Mathews dragged through an injury-plagued, forgettable rookie season. He suffered a high right ankle sprain in Week 2 and an elbow injury in practice leading up to Week 4, culminating in a reduced early-season role. Chargers coaches didn't trust Mathews in blitz pickup, so he almost never played on passing downs and was on the bench in favor of Mike Tolbert
or Darren Sproles
when the team played from behind. Mathews aggravated the ankle injury in Week 9. He wasn't healthy until Week 17, when Tolbert was out and Mathews racked up 26 percent of his fantasy points for the season -- against a Broncos team that ranked 31st against the run and 32nd in total defense.

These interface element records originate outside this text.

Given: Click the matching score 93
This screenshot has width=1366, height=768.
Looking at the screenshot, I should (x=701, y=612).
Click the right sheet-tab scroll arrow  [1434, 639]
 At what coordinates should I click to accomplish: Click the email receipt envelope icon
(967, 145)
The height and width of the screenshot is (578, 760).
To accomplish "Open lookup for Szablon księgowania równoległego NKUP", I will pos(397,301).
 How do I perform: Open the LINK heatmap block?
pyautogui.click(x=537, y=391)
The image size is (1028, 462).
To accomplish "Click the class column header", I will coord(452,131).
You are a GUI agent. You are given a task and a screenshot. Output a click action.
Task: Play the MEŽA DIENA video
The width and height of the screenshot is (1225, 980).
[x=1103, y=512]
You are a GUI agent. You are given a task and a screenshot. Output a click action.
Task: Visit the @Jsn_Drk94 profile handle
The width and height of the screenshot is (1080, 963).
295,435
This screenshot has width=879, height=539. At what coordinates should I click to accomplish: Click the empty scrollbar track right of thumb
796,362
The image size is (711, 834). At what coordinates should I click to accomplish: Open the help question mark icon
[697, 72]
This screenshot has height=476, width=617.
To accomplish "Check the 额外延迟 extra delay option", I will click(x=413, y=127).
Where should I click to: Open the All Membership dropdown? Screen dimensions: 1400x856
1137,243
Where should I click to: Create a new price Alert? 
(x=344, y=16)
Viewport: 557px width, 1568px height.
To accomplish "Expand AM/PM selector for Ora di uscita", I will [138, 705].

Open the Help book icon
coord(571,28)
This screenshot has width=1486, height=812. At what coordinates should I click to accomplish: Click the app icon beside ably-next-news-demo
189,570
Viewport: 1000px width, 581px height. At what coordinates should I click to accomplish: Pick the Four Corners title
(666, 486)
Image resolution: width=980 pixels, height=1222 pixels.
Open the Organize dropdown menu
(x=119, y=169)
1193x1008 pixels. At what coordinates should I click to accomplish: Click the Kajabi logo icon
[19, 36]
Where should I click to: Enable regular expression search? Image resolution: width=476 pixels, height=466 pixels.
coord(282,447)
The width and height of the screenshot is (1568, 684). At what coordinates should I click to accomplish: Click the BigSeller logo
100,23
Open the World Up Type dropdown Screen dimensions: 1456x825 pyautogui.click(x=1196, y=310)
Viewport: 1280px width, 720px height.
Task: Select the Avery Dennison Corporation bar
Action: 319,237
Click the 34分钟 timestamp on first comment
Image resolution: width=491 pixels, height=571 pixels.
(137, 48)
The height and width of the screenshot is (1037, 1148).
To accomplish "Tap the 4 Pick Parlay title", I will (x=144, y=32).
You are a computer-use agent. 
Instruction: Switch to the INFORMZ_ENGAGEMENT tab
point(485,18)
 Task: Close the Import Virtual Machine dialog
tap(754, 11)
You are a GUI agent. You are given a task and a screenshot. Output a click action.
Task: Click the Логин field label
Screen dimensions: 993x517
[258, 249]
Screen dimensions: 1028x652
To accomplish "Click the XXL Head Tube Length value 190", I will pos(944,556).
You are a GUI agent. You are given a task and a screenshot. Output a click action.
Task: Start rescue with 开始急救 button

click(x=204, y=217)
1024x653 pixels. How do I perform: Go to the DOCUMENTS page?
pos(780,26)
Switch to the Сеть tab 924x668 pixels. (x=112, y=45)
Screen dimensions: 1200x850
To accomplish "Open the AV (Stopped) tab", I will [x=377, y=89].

Tolbert was a more reliable and effective player all year. A toolsy former fullback, Tolbert is much better than Mathews in the passing game, which comes in awfully handy for a Chargers offense that leans on the pass. Sproles' departure in free agency (expected since last winter) meant a bigger role for Tolbert on passing downs, so we were surprised to see other websites relentlessly hype Mathews as a surefire breakout candidate all offseason.
It's a long shot.
We charted each of Mathews' 20 preseason snaps, and he hasn't played on a single third down or in an obvious passing situation. Mathews has been asked to execute just one blitz pickup, cutting a Cowboys defender on a first-and-ten play Sunday night. Tolbert has remained the Chargers' primary back deep in the red zone, with Mathews having yet to see any action inside an opponent's seven-yard line. The coaching staff simply doesn't trust Mathews to block oncoming blitzers, and prefers Tolbert at the stripe.
Mathews remains an integral part of San Diego's offense as a between-the-twenties early-down back, but Tolbert will siphon away critical scoring and receiving value. As much as we'd like to see Mathews succeed -- he's an explosive, big-play runner with elite acceleration and balance -- the sophomore is engulfed in a full-fledged running back committee that puts a heavy lid on his fantasy upside.
Mathews is staring in the face several empty, 17-carry, 75-yard kinds of games with no touchdowns and one or two catches. His current ADP is the middle of round four, which is too rich for our tastes. Mathews is a low-end RB2. We wouldn't take him before the last few picks of round five.